Ethereum’s exchange stablecoin offering has seen nearly $2 billion in net inflows since the market crashed on April 5, according to CryptoQuant data. At the same time, more than $1.3 billion was moved from the Tether Treasury to exchanges and other addresses, according to Lookonchain data. This suggests that investors and institutions are buying the dip heavily, expecting prices to rebound.

Stablecoin Exchange Netflow

Stablecoin Exchange Netflow

Lower-than-expected U.S. nonfarm payrolls data last Friday showed the jobless rate rose 4.3 percent, fueling fears of a recession. This is evidenced by reports that computer firm Dell and networking firm Cisco plan to lay off 12,500 and 4,000 jobs, respectively. As a result, analysts expect the Federal Reserve to start cutting interest rates in September.

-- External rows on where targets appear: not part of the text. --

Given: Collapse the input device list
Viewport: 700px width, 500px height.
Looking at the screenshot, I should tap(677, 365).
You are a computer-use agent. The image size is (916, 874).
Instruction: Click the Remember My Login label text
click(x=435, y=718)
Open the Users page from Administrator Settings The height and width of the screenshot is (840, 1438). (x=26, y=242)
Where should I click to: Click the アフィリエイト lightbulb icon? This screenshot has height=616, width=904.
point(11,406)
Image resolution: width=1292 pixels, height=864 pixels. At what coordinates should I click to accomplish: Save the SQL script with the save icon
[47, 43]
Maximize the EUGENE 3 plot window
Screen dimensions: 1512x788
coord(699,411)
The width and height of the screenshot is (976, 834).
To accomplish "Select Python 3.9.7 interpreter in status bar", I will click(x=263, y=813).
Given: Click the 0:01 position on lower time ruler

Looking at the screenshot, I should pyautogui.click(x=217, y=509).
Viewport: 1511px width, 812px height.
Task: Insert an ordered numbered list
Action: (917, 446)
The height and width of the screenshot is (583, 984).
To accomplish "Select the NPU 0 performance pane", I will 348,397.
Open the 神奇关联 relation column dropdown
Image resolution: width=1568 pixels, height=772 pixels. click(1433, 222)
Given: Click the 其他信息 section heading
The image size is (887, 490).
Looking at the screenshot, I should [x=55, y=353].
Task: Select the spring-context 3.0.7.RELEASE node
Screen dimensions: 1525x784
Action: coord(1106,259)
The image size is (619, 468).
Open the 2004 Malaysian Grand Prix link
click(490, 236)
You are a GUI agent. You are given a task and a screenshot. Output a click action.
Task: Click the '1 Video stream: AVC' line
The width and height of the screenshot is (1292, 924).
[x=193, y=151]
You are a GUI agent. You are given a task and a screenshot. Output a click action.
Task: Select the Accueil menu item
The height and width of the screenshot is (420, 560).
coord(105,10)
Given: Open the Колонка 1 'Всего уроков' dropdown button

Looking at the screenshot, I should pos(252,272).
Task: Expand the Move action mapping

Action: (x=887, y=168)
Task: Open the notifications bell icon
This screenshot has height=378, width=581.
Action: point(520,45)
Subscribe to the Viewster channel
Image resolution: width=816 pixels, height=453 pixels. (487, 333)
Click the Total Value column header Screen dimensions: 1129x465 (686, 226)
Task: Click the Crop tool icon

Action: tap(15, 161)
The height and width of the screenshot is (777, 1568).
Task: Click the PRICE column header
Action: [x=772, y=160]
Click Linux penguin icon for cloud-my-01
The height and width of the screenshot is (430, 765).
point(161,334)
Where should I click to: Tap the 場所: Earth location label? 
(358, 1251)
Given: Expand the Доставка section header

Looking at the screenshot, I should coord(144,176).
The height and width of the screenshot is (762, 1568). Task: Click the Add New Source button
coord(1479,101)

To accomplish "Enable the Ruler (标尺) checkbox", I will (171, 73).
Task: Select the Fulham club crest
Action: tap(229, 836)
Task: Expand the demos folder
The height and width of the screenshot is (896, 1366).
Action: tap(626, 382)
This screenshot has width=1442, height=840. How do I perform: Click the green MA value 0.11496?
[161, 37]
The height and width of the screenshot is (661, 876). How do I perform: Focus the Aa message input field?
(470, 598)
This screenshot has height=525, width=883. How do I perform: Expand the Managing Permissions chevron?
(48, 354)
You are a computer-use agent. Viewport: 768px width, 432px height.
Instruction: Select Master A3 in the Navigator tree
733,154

A lower interest rate environment could boost the prices of risk assets such as stocks and cryptocurrency. Therefore, most members of the crypto community expect Bitcoin to perform strongly in the coming months if the Fed cuts rates.

The Bank of England, the People’s Bank of China and the European Central Bank have cut interest rates in recent months, and the Fed is expected to follow suit.

In an interview with the Providence Journal, Boston Fed President Susan Collins said the Federal Reserve could start cutting rates if inflation continues to fall. “If the data continues as I expect, I think it will be appropriate soon to start adjusting the policy and easing how restrictive the policy is,” Collins said.